Solomon Daniel H, Patrick Amanda R, Schousboe John, Losina Elena
Division of Rheumatology, Brigham and Women's Hospital, Boston, MA, USA; Division of Pharmacoepidemiology, Brigham and Women's Hospital, Boston, MA, USA.
J Bone Miner Res. 2014 Jul;29(7):1667-74. doi: 10.1002/jbmr.2180.
Fractures related to osteoporosis are associated with $20 billion in cost in the United States, with the majority of cost born by federal health-care programs, such as Medicare and Medicaid. Despite the proven fracture reduction benefits of several osteoporosis treatments, less than one-quarter of patients older than 65 years of age who fracture receive such care. A postfracture liaison service (FLS) has been developed in many health systems but has not been widely implemented in the United States. We developed a Markov state-transition computer simulation model to assess the cost-effectiveness of an FLS using a health-care system perspective. Using the model, we projected the lifetime costs and benefits of FLS, with or without a bone mineral density test, in men and women who had experienced a hip fracture. We estimated the costs and benefits of an FLS, the probabilities of refracture while on osteoporosis treatment, as well as the utilities associated with various health states from published literature. We used multi-way sensitivity analyses to examine impact of uncertainty in input parameters on cost-effectiveness of FLS. The model estimates that an FLS would result in 153 fewer fractures (109 hip, 5 wrist, 21 spine, 17 other), 37.43 more quality-adjusted life years (QALYs), and save $66,879 compared with typical postfracture care per every 10,000 postfracture patients. Doubling the cost of the FLS resulted in an incremental cost-effectiveness ratio (ICER) of $22,993 per QALY. The sensitivity analyses showed that results were robust to plausible ranges of input parameters; assuming the least favorable values of each of the major input parameters results in an ICER of $112,877 per QALY. An FLS targeting patients post-hip fracture should result in cost savings and reduced fractures under most scenarios.

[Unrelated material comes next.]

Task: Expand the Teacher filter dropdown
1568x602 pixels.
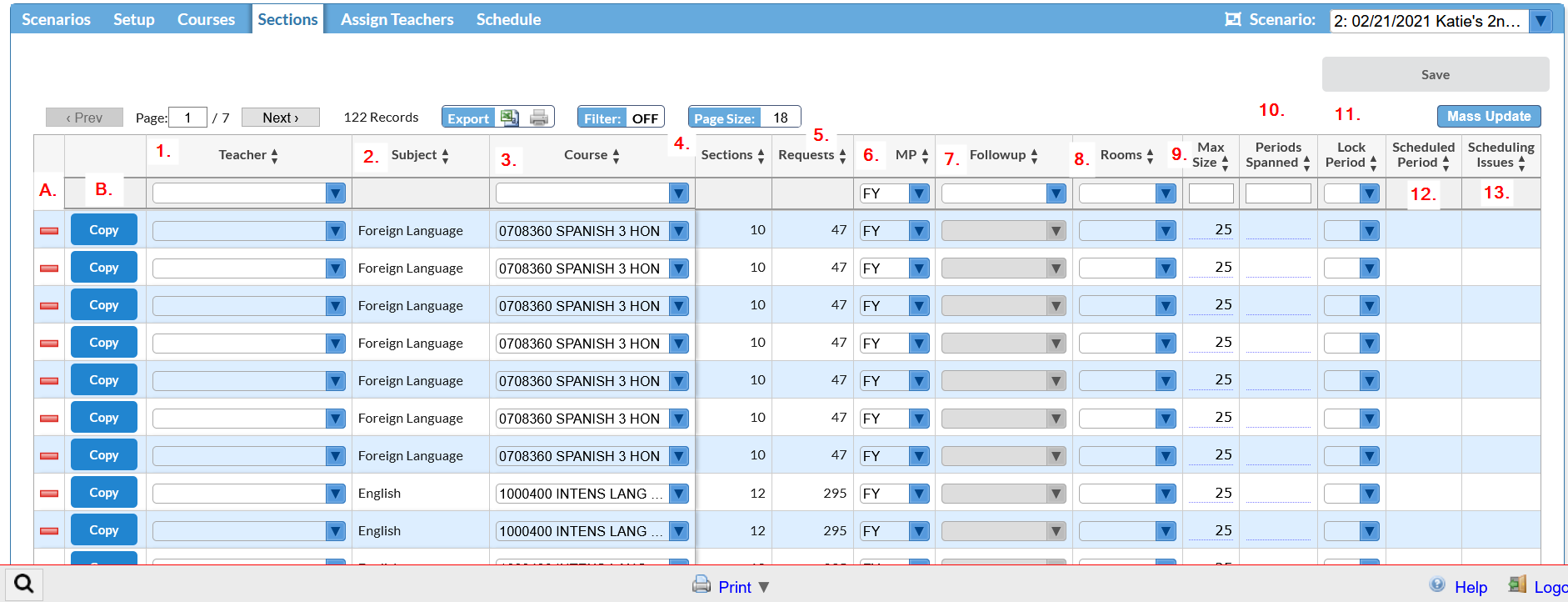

在美国,与骨质疏松症相关的骨折造成的花费高达200亿美元,其中大部分费用由联邦医疗保健项目承担,如医疗保险和医疗补助。尽管多种骨质疏松症治疗方法已被证实具有减少骨折的益处,但65岁以上发生骨折的患者中,接受此类治疗的不到四分之一。许多医疗系统都设立了骨折后联络服务(FLS),但在美国尚未得到广泛实施。我们开发了一个马尔可夫状态转换计算机模拟模型,从医疗保健系统的角度评估FLS的成本效益。利用该模型,我们预测了接受或未接受骨密度测试的髋部骨折男性和女性接受FLS后的终生成本和效益。我们根据已发表的文献估算了FLS的成本和效益、骨质疏松症治疗期间再次骨折的概率,以及与各种健康状态相关的效用值。我们采用多因素敏感性分析来检验输入参数的不确定性对FLS成本效益的影响。该模型估计,与每10000名骨折后患者的典型骨折后护理相比,FLS将减少153例骨折(109例髋部骨折、5例腕部骨折、21例脊柱骨折、17例其他骨折),增加37.43个质量调整生命年(QALY),并节省66879美元。将FLS的成本翻倍后,每获得一个QALY的增量成本效益比(ICER)为22993美元。敏感性分析表明,结果对合理的输入参数范围具有稳健性;假设每个主要输入参数取最不利值时,每获得一个QALY的ICER为112877美元。在大多数情况下,针对髋部骨折后患者的FLS应能节省成本并减少骨折。